- [Exercise objective] In the material below, the line holding "Image resolution: width=1298" and every line after it should be reproduced exactly, please, with pictures omitted.
..............................
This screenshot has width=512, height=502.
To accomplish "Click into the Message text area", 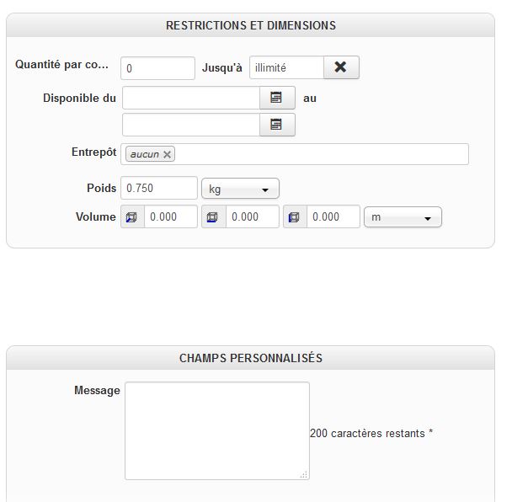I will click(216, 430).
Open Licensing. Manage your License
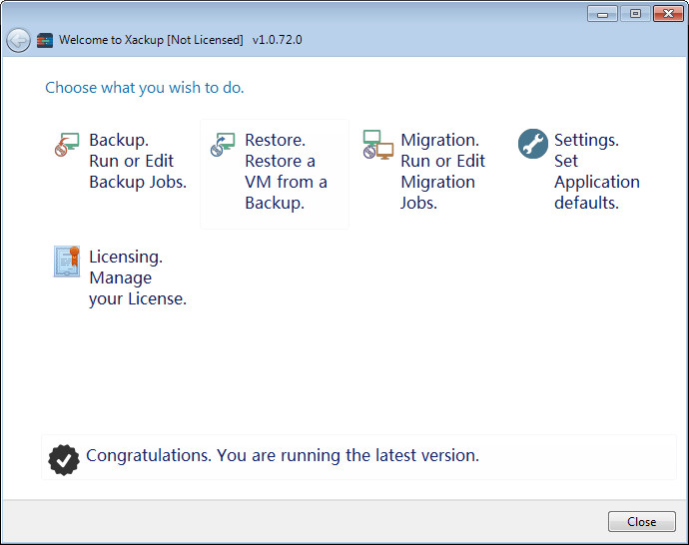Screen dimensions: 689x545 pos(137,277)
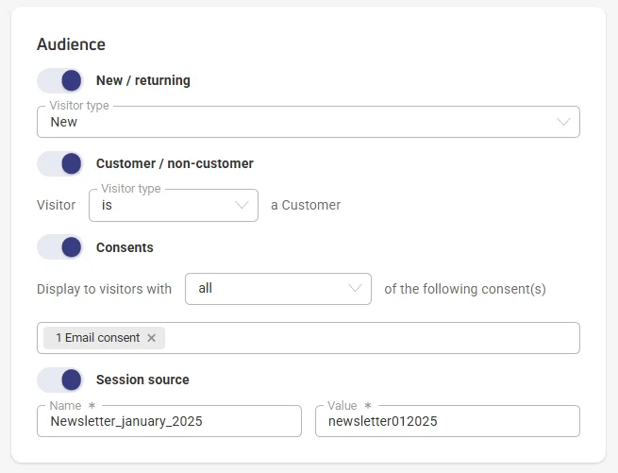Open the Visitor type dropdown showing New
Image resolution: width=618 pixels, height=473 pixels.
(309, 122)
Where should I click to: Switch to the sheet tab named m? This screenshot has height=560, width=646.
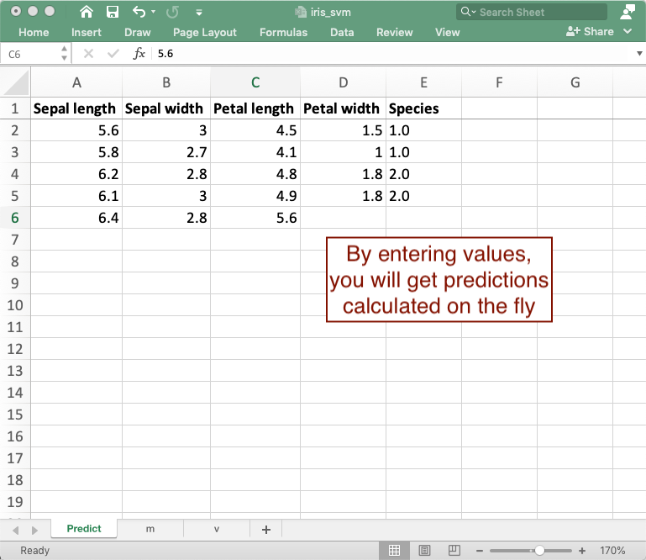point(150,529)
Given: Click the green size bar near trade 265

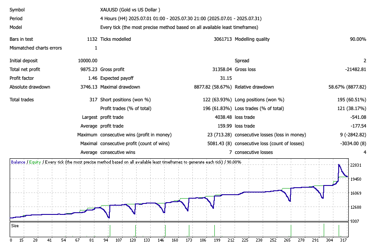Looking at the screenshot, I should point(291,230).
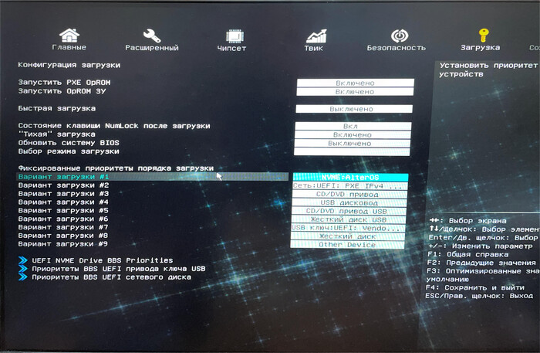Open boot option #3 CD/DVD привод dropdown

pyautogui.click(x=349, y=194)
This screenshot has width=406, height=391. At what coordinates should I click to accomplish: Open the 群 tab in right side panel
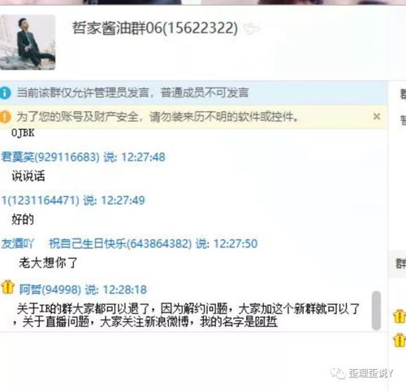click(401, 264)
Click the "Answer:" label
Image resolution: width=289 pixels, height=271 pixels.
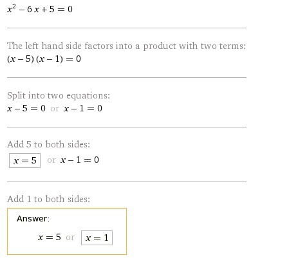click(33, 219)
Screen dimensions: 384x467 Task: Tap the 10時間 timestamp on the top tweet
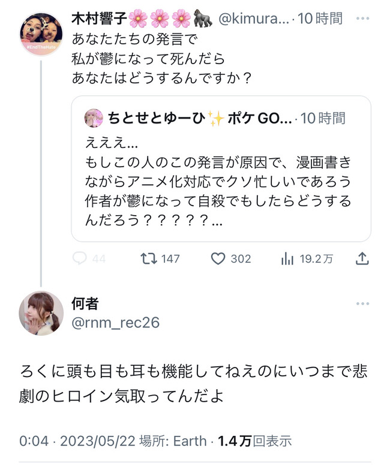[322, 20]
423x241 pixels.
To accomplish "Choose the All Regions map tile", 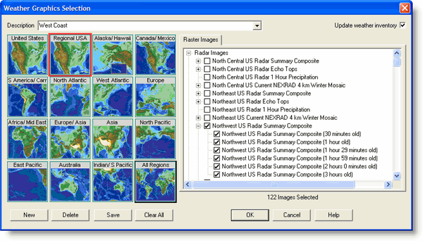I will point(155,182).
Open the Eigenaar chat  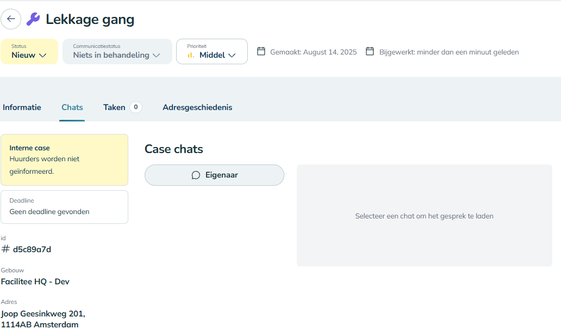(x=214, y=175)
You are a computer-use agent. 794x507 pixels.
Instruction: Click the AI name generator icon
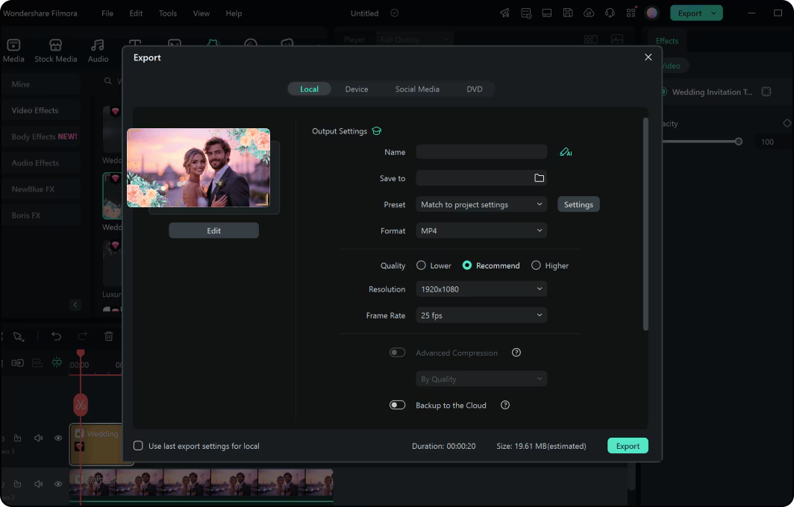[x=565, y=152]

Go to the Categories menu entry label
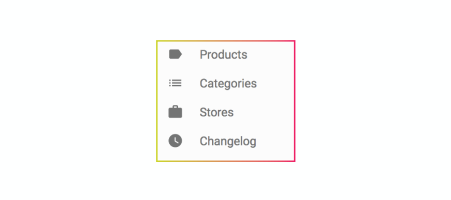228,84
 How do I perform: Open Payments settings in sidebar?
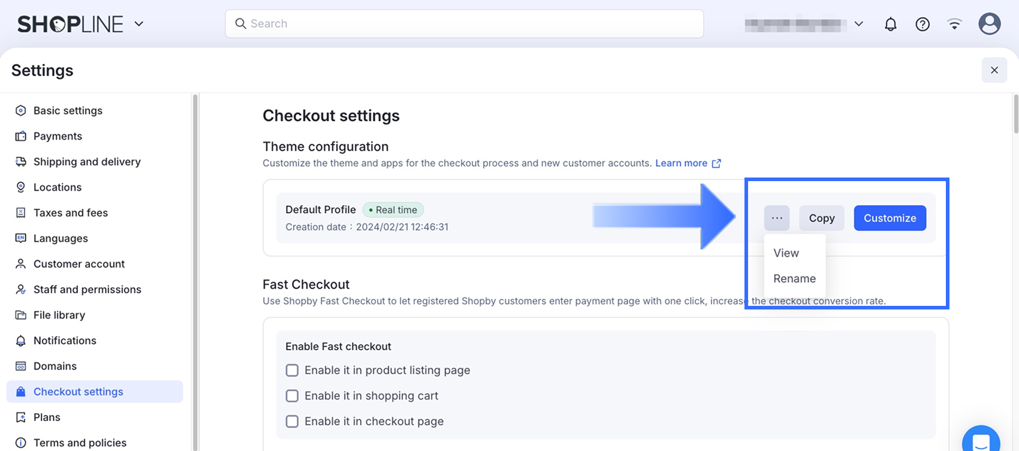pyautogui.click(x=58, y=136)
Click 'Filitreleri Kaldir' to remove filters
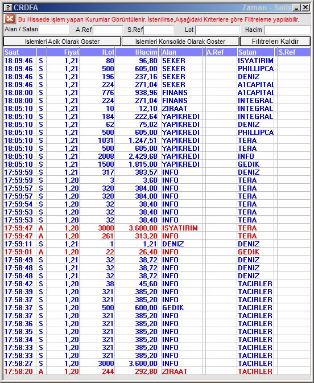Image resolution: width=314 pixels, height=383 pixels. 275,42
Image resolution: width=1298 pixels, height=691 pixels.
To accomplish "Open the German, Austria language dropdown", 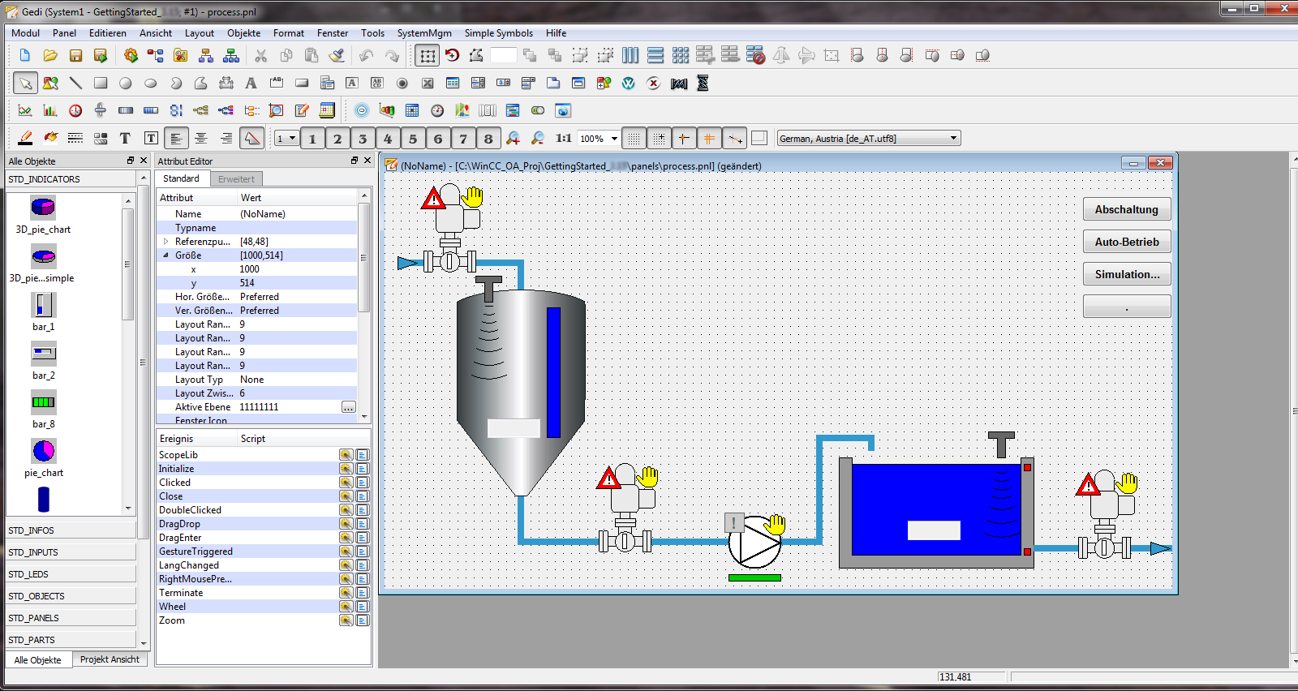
..............................
- [Solved problem]
Image resolution: width=1298 pixels, height=691 pixels.
To accomplish "Open the German, Austria language dropdown", 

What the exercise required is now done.